** EXCERPTED RECORDS follows **
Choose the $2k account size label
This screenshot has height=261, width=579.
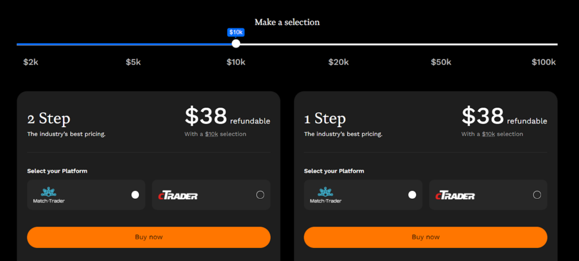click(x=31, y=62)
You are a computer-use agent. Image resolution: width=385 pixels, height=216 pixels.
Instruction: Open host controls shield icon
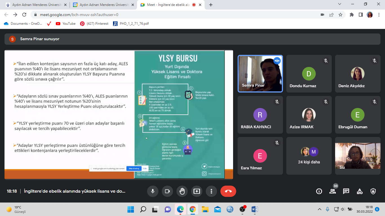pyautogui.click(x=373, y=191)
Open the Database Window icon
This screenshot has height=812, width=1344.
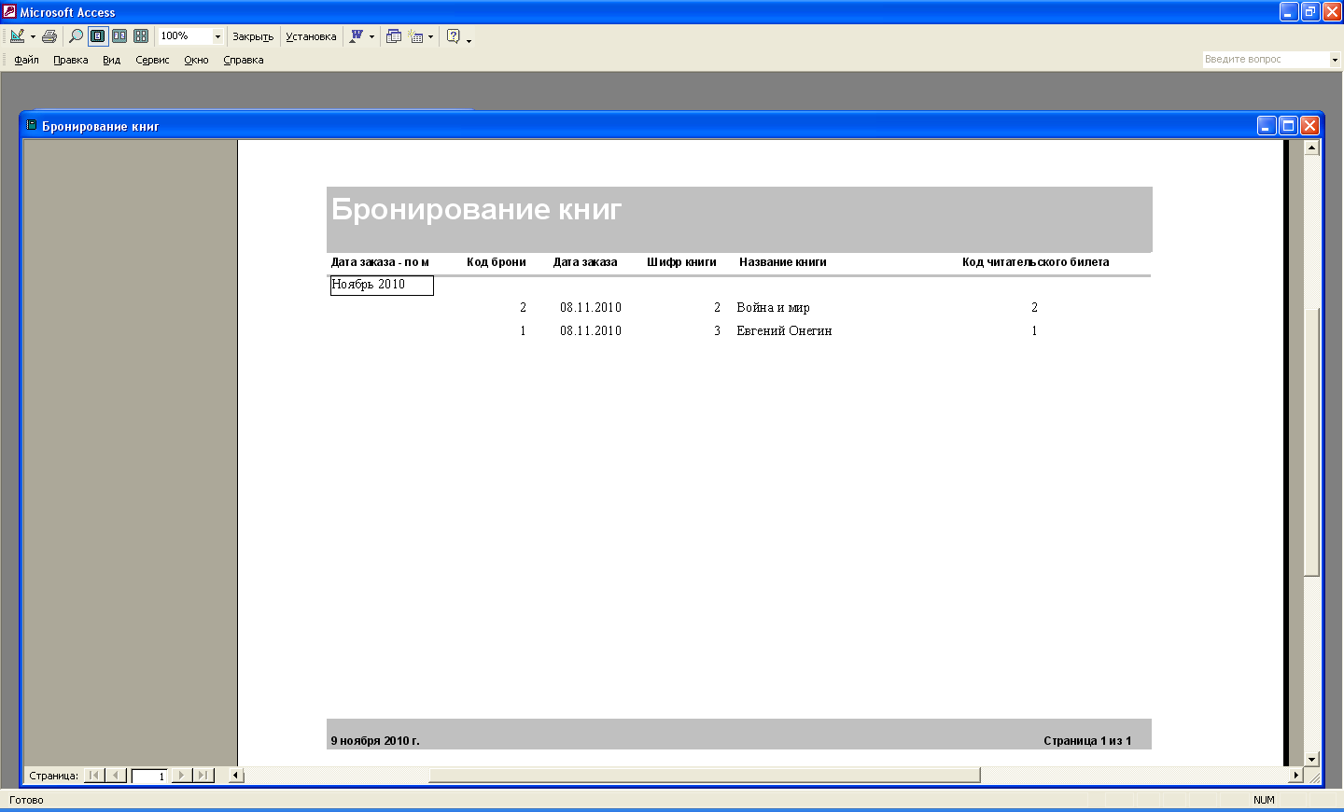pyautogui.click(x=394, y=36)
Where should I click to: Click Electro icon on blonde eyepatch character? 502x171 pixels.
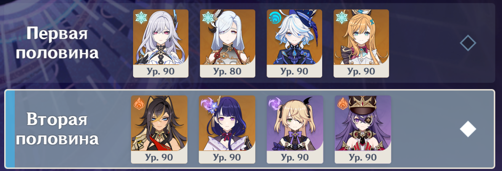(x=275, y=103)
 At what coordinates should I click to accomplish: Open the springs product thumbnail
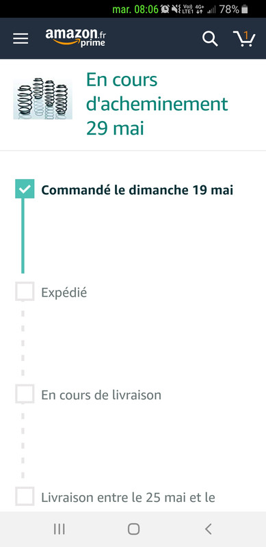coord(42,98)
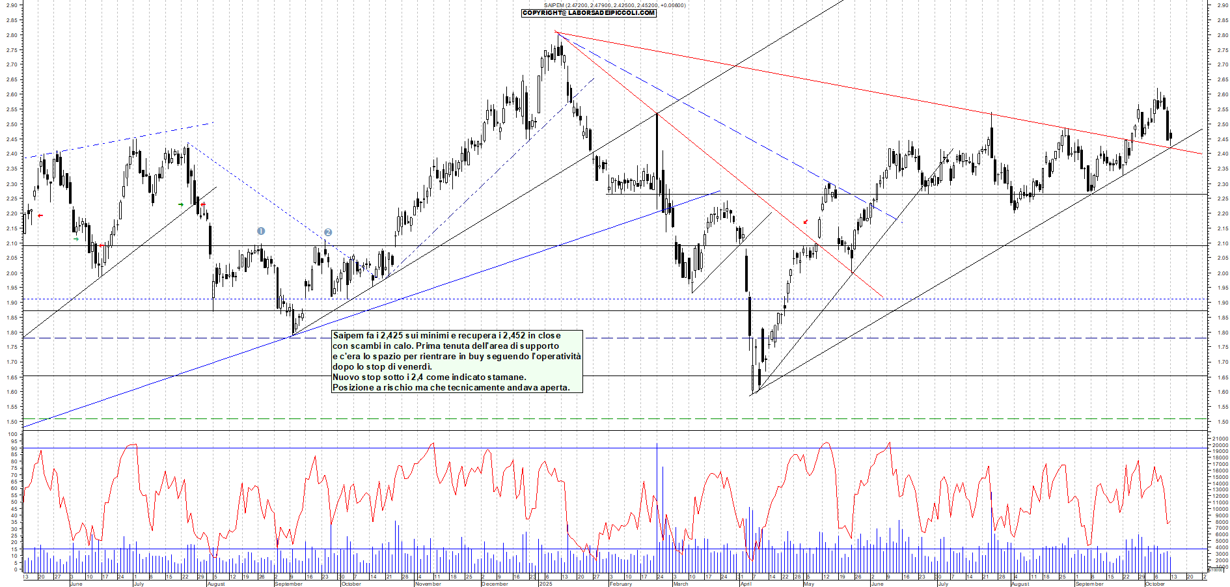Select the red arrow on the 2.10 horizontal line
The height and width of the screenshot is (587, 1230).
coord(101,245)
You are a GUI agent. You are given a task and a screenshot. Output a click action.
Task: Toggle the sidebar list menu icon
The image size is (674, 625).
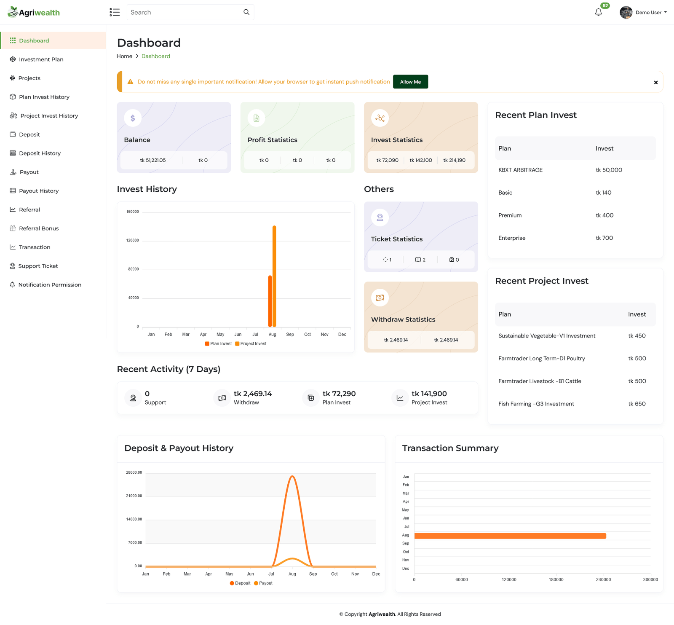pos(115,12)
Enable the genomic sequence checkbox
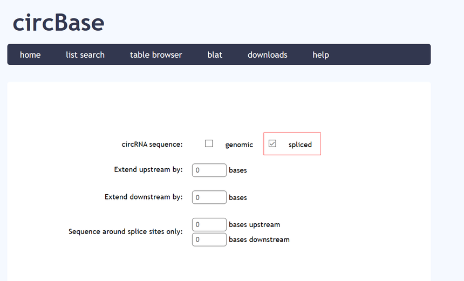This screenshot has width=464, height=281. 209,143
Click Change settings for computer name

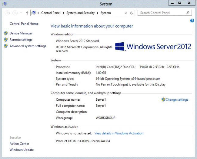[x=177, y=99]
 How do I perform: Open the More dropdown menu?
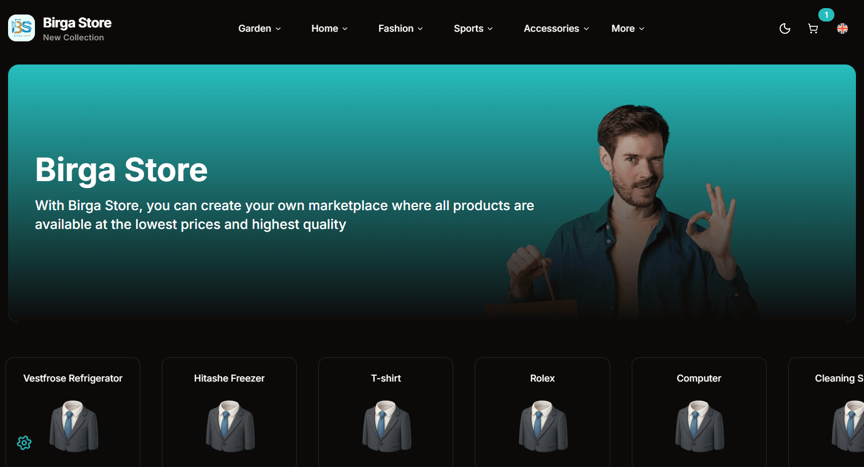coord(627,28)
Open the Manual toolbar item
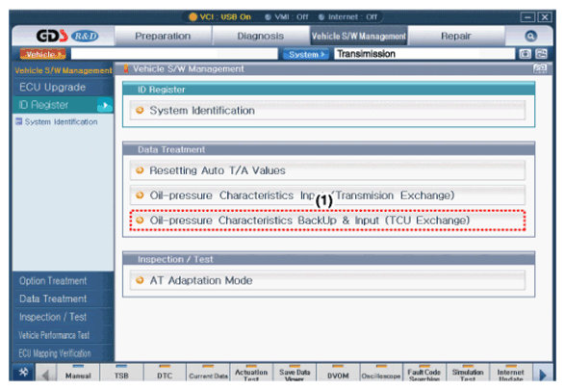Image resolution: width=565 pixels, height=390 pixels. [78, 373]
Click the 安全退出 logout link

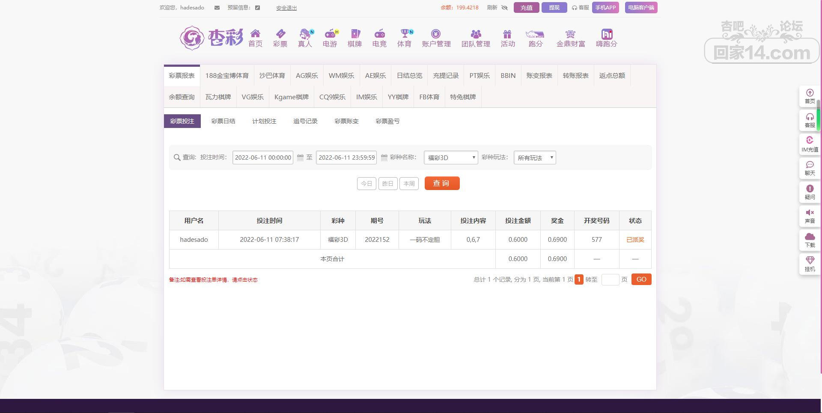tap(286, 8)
** End of EXCERPTED RECORDS **
** EXCERPTED RECORDS follows **
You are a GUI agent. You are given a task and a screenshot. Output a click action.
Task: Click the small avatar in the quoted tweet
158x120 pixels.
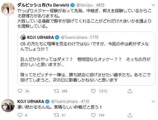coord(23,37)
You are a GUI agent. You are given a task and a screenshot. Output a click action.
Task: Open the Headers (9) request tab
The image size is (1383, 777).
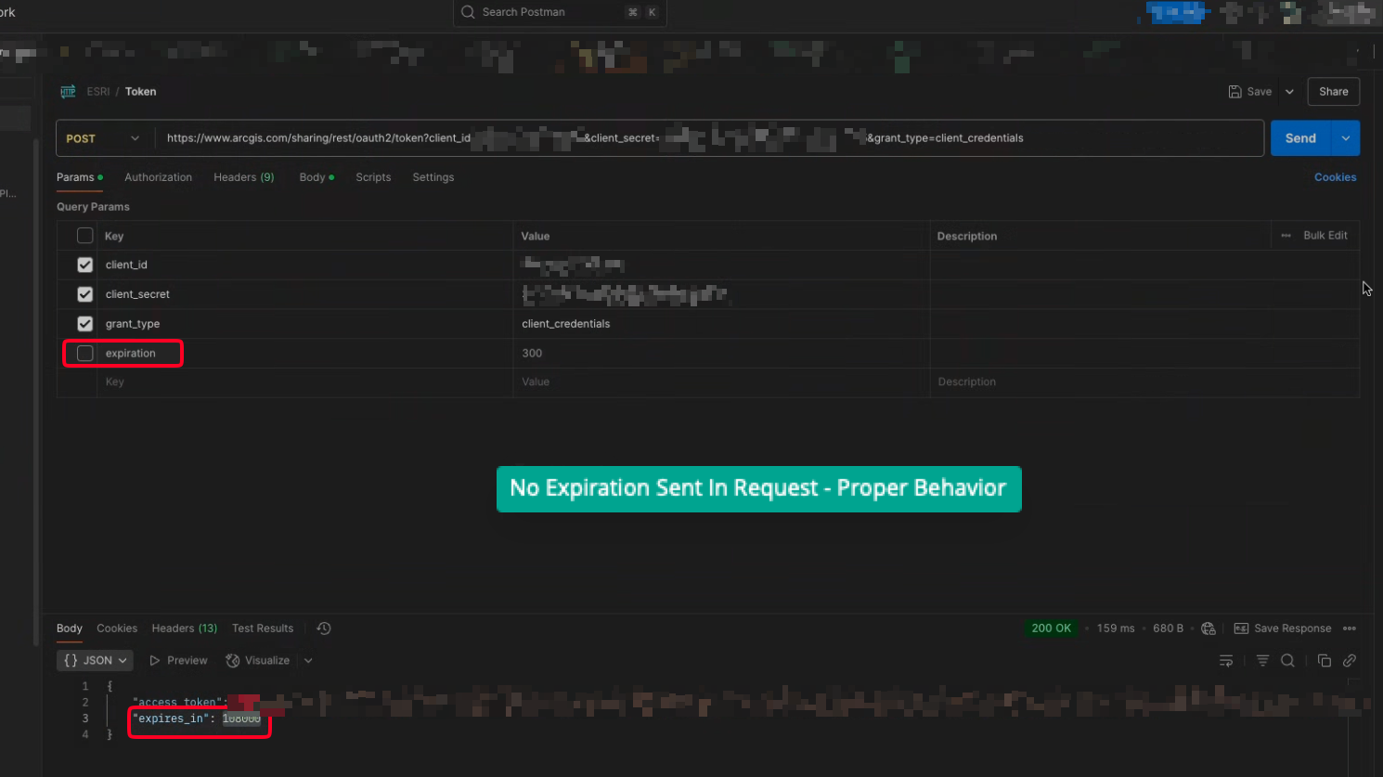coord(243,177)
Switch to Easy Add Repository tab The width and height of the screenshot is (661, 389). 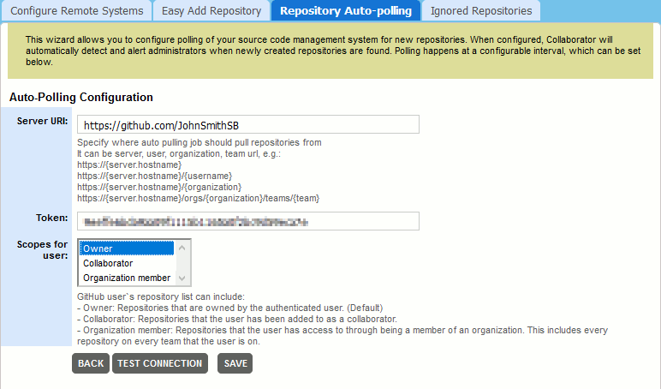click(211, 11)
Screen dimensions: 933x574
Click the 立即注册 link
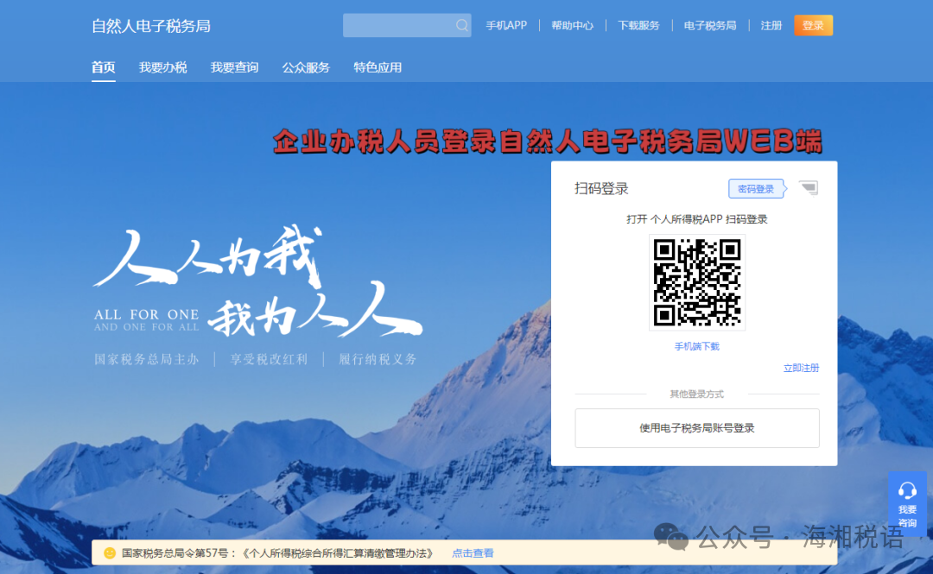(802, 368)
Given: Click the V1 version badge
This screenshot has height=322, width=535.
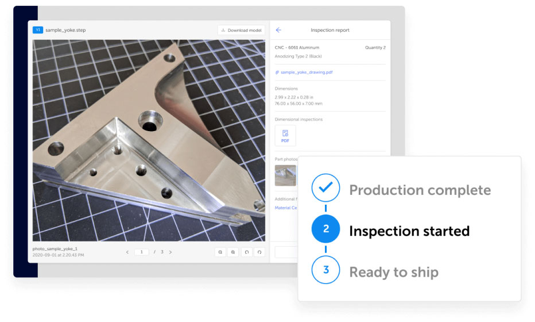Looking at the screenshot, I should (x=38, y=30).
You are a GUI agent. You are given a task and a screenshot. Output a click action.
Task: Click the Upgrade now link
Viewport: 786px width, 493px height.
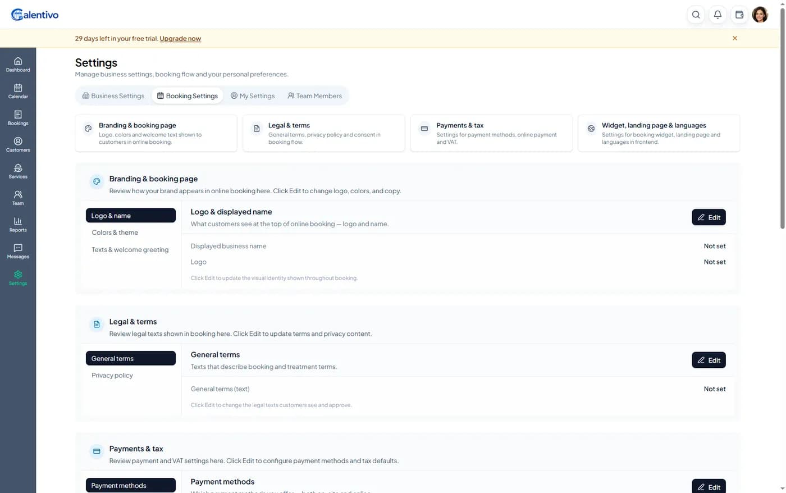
** End of EXCERPTED RECORDS **
** EXCERPTED RECORDS follows **
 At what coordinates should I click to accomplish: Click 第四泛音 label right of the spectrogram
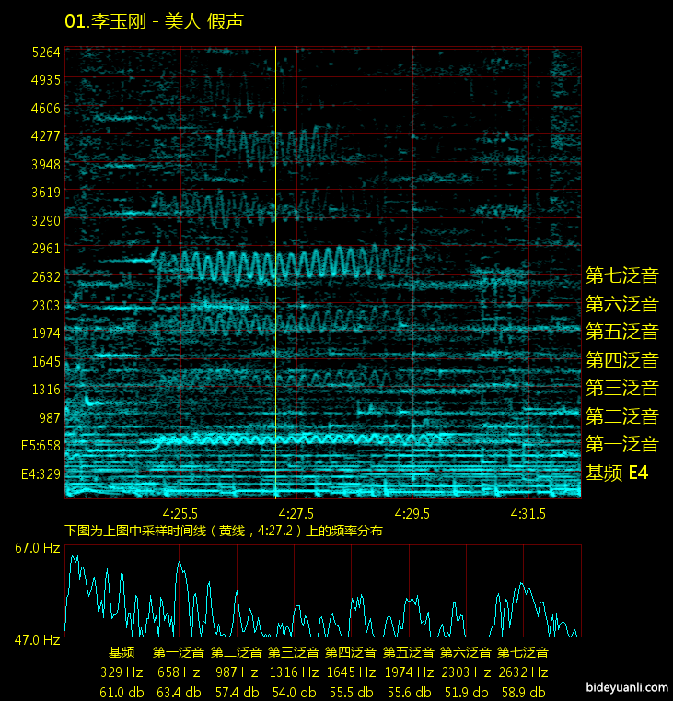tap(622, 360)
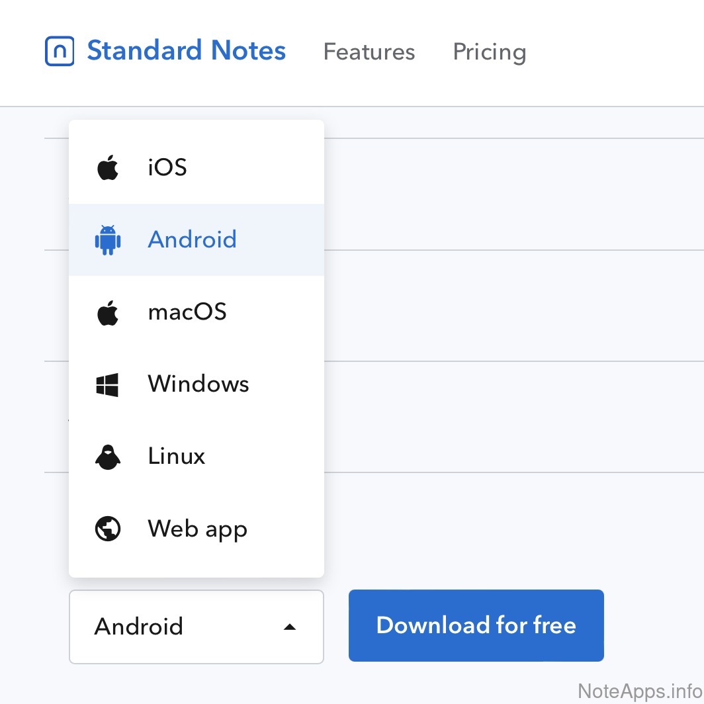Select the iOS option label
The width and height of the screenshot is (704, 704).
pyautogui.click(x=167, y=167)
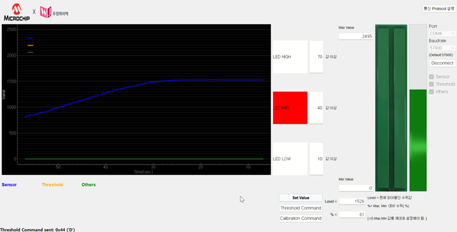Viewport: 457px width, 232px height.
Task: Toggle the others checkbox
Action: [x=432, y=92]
** End of EXCERPTED RECORDS **
> **PROBLEM DETAILS**
Write out word for word the lines above that run from the one with "This screenshot has height=322, width=535." to the one with "Viewport: 786px width, 493px height.". Include both end lines; exclude the images.

> **RESULT OF THE TASK**
This screenshot has height=322, width=535.
Looking at the screenshot, I should (x=38, y=30).
You are a GUI agent. You are given a task and a screenshot. Output a click action.
Task: Click the Upgrade now link
Viewport: 786px width, 493px height.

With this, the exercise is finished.